Stored items
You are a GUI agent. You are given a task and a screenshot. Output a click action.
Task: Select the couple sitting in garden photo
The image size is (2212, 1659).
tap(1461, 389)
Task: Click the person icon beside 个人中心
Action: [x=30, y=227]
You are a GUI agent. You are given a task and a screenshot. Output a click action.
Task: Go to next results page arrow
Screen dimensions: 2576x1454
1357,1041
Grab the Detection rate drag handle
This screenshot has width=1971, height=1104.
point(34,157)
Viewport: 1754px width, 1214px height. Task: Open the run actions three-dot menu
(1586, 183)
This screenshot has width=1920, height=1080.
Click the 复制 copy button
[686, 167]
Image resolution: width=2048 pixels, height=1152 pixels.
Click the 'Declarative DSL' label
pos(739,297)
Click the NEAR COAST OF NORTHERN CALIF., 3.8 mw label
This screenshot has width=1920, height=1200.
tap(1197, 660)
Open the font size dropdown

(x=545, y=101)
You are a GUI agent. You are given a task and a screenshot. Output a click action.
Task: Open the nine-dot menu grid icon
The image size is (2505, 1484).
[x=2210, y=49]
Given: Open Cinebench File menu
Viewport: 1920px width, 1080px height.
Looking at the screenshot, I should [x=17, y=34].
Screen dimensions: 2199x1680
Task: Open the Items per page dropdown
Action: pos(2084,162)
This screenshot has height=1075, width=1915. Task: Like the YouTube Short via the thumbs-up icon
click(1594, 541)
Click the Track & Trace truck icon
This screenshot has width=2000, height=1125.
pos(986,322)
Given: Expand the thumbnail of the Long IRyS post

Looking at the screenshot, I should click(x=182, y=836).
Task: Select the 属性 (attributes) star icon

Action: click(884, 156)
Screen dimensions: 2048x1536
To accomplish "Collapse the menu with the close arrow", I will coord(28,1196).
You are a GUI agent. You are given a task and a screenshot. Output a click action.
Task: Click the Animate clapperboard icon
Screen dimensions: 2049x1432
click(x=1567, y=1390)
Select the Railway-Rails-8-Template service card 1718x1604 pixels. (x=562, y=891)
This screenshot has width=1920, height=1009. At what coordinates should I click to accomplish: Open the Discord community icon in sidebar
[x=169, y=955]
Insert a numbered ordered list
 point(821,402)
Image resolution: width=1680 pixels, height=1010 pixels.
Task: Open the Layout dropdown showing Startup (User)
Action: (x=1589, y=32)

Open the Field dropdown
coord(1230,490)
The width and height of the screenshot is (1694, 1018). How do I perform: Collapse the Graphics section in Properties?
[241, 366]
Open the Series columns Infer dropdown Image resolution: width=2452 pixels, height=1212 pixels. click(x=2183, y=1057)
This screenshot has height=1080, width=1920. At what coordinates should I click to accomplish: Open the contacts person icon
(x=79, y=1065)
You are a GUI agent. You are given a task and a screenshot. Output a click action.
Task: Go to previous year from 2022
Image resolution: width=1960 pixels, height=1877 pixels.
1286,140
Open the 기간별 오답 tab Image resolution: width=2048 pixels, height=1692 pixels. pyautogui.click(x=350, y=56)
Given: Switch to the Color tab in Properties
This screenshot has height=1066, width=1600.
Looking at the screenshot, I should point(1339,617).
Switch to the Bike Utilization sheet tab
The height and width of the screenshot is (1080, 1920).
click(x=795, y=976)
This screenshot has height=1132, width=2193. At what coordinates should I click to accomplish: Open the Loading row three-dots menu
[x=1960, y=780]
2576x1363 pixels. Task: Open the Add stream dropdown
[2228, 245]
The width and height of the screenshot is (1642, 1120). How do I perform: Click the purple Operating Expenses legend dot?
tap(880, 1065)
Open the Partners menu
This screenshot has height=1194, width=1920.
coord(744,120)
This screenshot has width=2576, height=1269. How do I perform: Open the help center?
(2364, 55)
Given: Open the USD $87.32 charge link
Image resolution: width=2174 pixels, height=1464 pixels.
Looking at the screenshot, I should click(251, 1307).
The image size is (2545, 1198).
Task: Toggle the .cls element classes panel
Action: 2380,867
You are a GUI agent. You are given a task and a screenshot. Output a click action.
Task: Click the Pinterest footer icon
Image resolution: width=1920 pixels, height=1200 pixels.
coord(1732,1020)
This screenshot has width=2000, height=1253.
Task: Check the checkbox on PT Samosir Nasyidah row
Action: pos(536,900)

● Exercise aim
Using the data above, reproduce exactly the lines between those holding "Task: Go to previous year from 2022" and "Given: Open the USD $87.32 charge link", inclusive, and no others.

● Final answer
Task: Go to previous year from 2022
Image resolution: width=1960 pixels, height=1877 pixels.
1286,140
Open the 기간별 오답 tab Image resolution: width=2048 pixels, height=1692 pixels. pyautogui.click(x=350, y=56)
Given: Switch to the Color tab in Properties
This screenshot has height=1066, width=1600.
Looking at the screenshot, I should point(1339,617).
Switch to the Bike Utilization sheet tab
The height and width of the screenshot is (1080, 1920).
click(x=795, y=976)
This screenshot has height=1132, width=2193. At what coordinates should I click to accomplish: Open the Loading row three-dots menu
[x=1960, y=780]
2576x1363 pixels. Task: Open the Add stream dropdown
[2228, 245]
The width and height of the screenshot is (1642, 1120). How do I perform: Click the purple Operating Expenses legend dot?
tap(880, 1065)
Open the Partners menu
This screenshot has height=1194, width=1920.
coord(744,120)
This screenshot has width=2576, height=1269. How do I perform: Open the help center?
(2364, 55)
Given: Open the USD $87.32 charge link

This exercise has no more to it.